Photography Gareth Morris, courtesy Extinction Rebellion

Extinction Rebellion glued to London road with illegal air pollution levels

A major street near Leicester Square was blocked by protesters staging ‘The Air We Grieve’ demonstration

Extinction Rebellion activists have staged a demonstration called ‘The Air We Grieve’ demanding action on the “deadly levels of air pollution” in central London this morning.

Blocking Cranbourne Street outside Leicester Square – a road chosen for its dangerously high levels of pollution – six protesters wearing gas masks glued themselves to 25 blocks on the road, which represent the amount of Londoners who die each day as a result of polluted air.

“We are here demanding action on illegal levels of toxic air in our communities, our schools, and our streets,” XR spokesperson Rosamund Frost said in a press release. “The government has neglected to tackle fatal levels of air pollution.
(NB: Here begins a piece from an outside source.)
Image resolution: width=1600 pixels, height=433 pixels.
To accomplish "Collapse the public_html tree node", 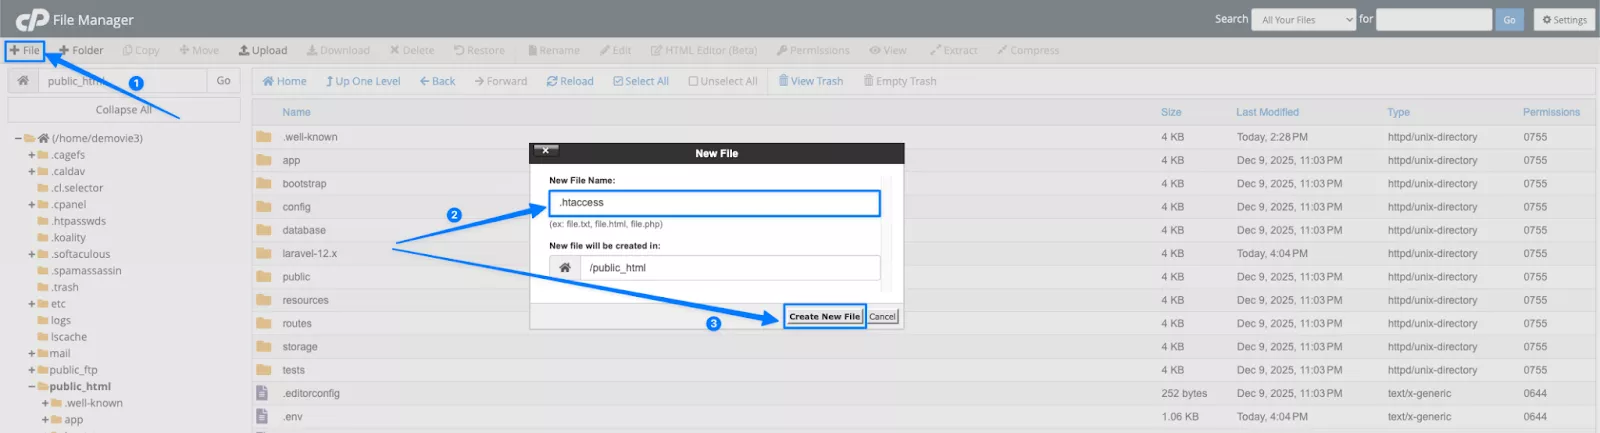I will pos(32,387).
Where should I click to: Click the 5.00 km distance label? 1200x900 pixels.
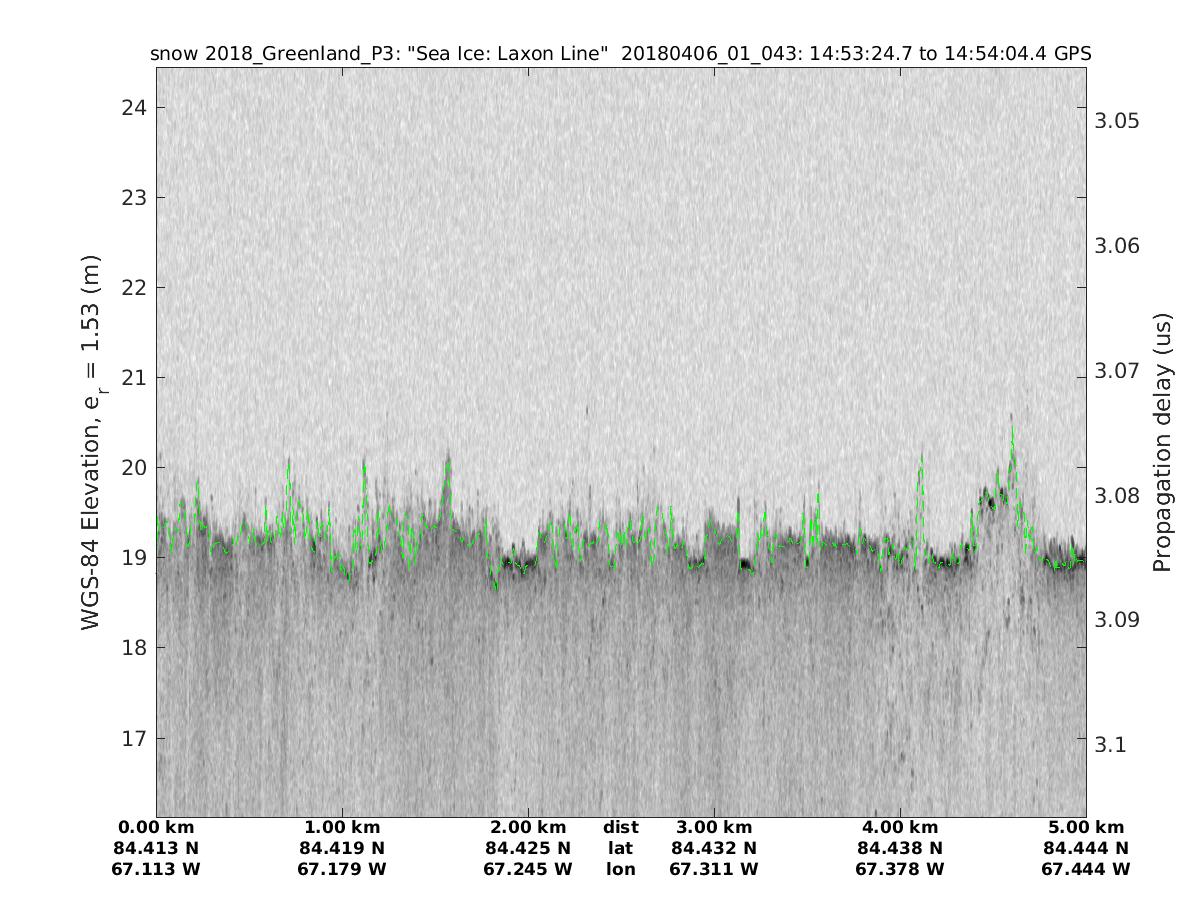click(1086, 828)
How can we put our trust in them to address the broader climate and ecological emergency?”

The action comes as XR hunger strikers enter their fourth week without food, highlighting the vulnerability of our food supplies, and pressuring political parties to support the group’s Three Demands Bill. The bill requires governments to declare a climate emergency, commit to zero emissions by 2025, and create a Citizens’ Assembly to set out how we achieve this.

76-year-old Peter Cole is one of those on hunger strike. He said of the meaning behind today’s action: “As an emeritus professor of respiratory medicine, I am well aware of the facts about air pollution and am deeply concerned that, unless we act now on the climate emergency, the lung damage that is already apparent in children in many parts of the UK will condemn them to ongoing and possibly fatal lung disease as they grow up.” 

The hunger strikers are asking all party leaders to meet them to discuss their support for the Three Demands Bill, but have so far only met with Plaid Cymru’s Adam Price. Though the group has met deputy leaders of Labour, the Lib Dems, and the Green Party, while – unsurprisingly – the Tories have not engaged at all.